=== Task to complete ===
Leave the images out, and otherwise write out each entry exactly.

=== Provided records ===

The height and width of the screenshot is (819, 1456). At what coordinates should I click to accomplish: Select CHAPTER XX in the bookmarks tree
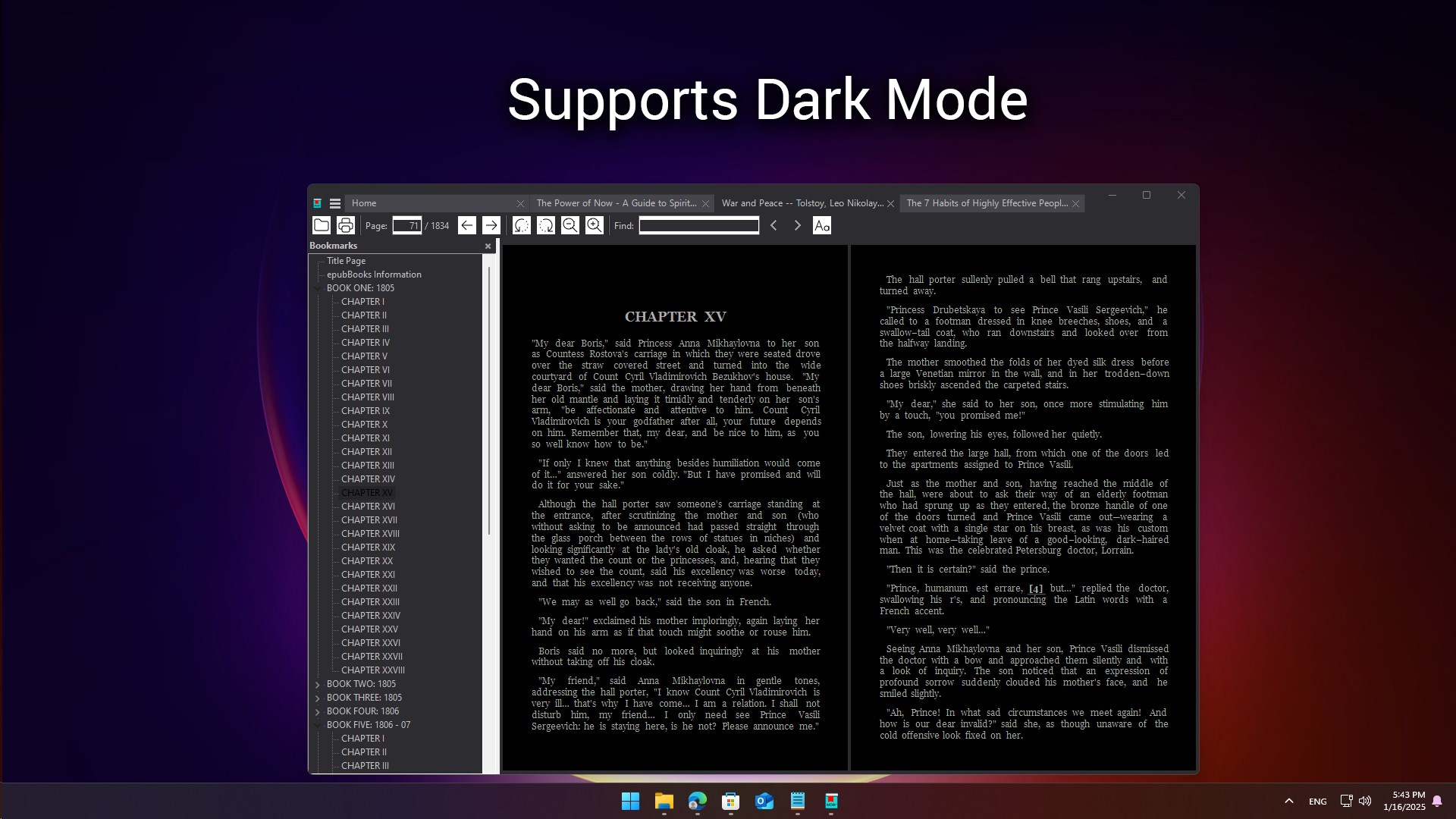(368, 560)
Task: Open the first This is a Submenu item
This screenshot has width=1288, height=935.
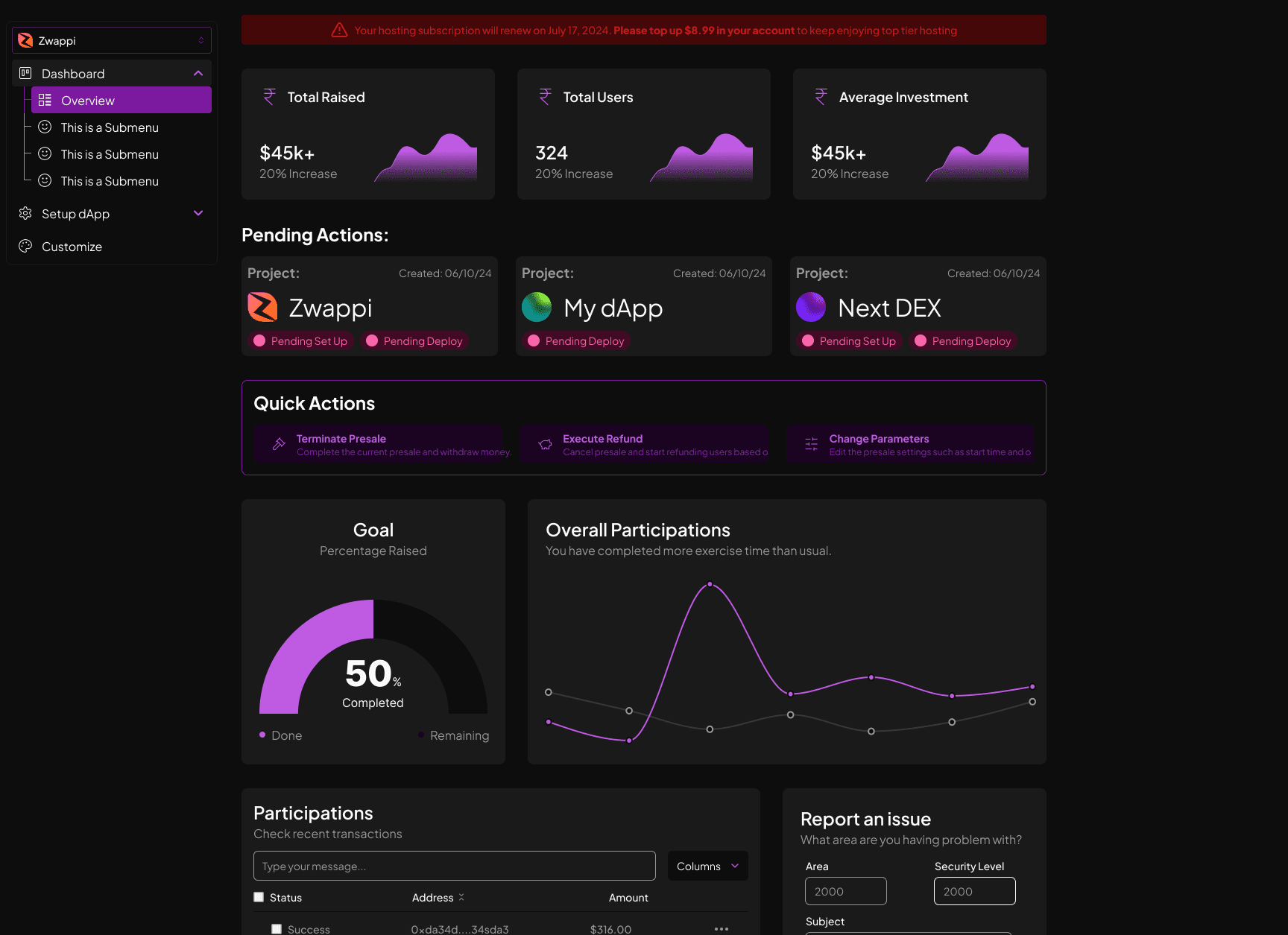Action: pyautogui.click(x=110, y=127)
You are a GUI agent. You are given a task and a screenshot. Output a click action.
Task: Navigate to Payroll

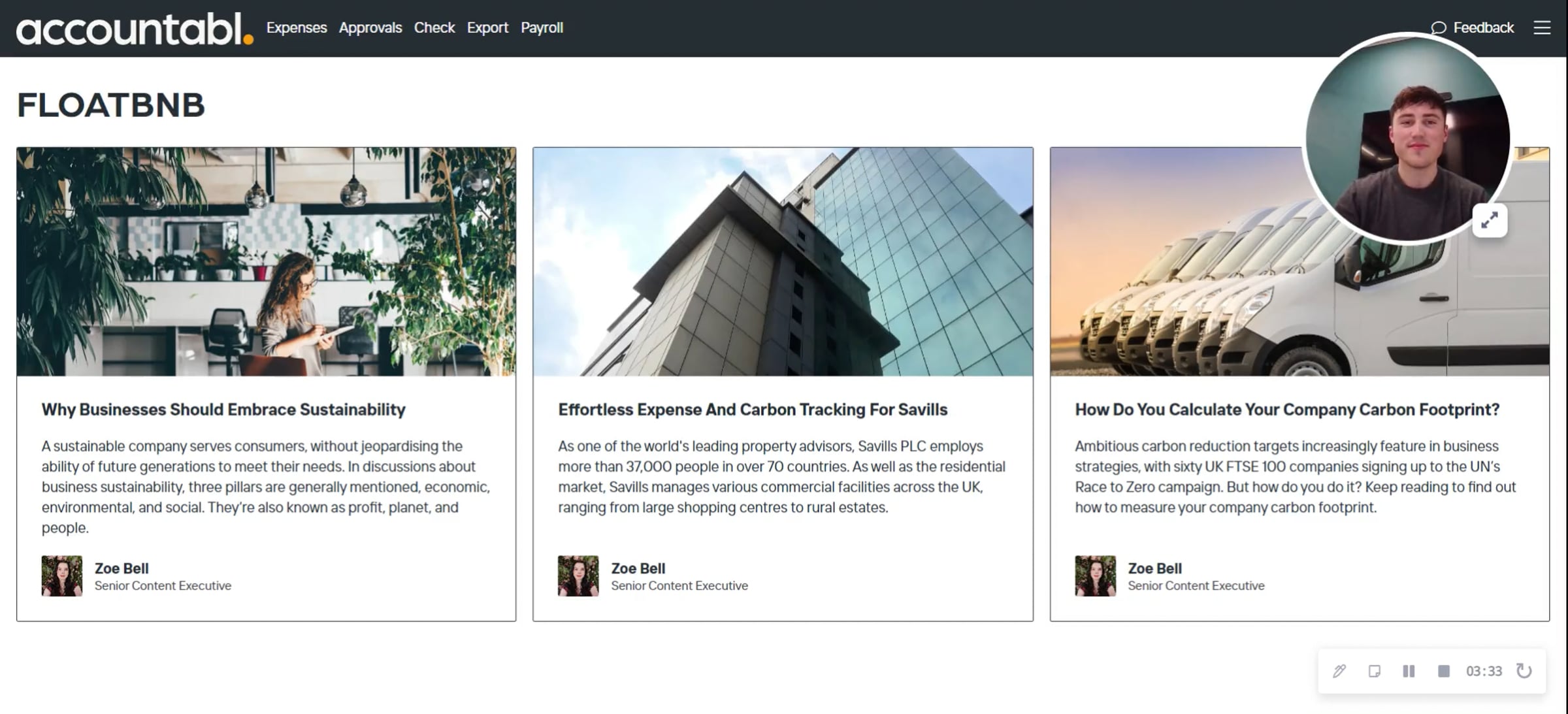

=== Output of the task ===
The height and width of the screenshot is (819, 1456). At what coordinates should I click to accomplish: Select CHAPTER XX in the bookmarks tree
(368, 560)
Task: Open the first This is a Submenu item
This screenshot has width=1288, height=935.
Action: pyautogui.click(x=110, y=127)
You are a GUI agent. You are given a task and a screenshot. Output a click action.
Task: Navigate to Payroll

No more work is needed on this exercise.